Rumors like these quickly become deeply hurtful, and can unfairly tarnish opinions about people who are not present to participate. It's fine to 'wonder' about another person's manners, behavior, or choices that differ from our own, but until we actually ask that person, there's no way to know what's going on with them.
Speculation is unpleasantly popular in the media, but other than to give us a starting point for finding out a more complete truth, especially in a complicated situation like you describe, it's not useful and quickly devolves into gossip and possibly faulty judgments. We'd be a more compassionate species if we did less of that, and I'd talk to my children if they were participating in the murmuring. How would your son feel if neighbors were talking about him in a similar tone?
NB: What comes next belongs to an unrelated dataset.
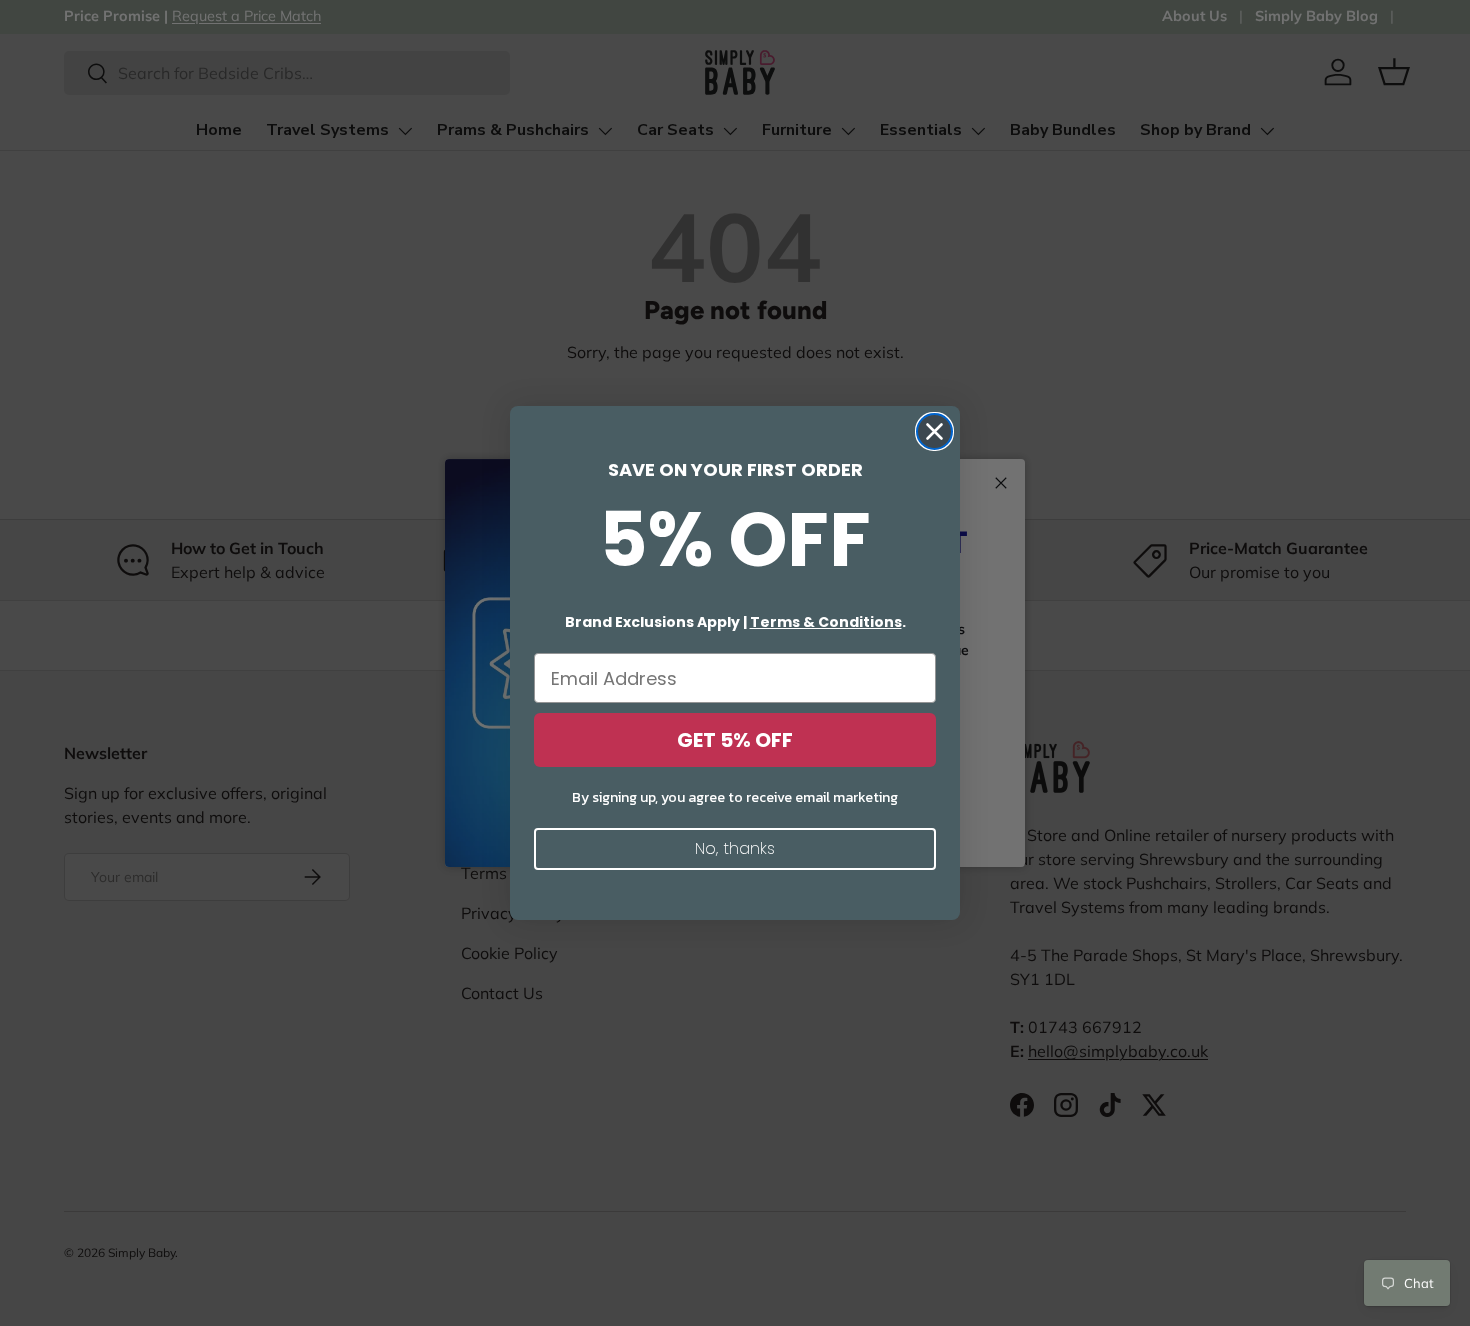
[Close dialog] (934, 431)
We don't often question our own thought processes.
I think if I were in your position, caring as you do about this boy, I'd take a sympathy card, and a casserole or some flowers, to the aunt, ask how I could help, and leave it at that until another helpful step forward becomes clear. (You may have done this already.) The mother could be anything, perhaps a woman unable to connect with her own child for psychological reasons. Or she could be deeply grieving and unable or unwilling to face well-meaning strangers. I believe I'd be in that group. And as far as raising money, that would be up to caring friends to organize. I would personally be far too uncomfortable to set that up for anyone in my immediate family. I think lots of people would find that inappropriate.
If you feel the boy's memory "deserves more," you and other caring neighbors are free to hold a less-formal memorial of your own. This might be helpful to the children in the neighborhood or school who knew this boy. I'm sending up a prayer for all concerned. Kindness!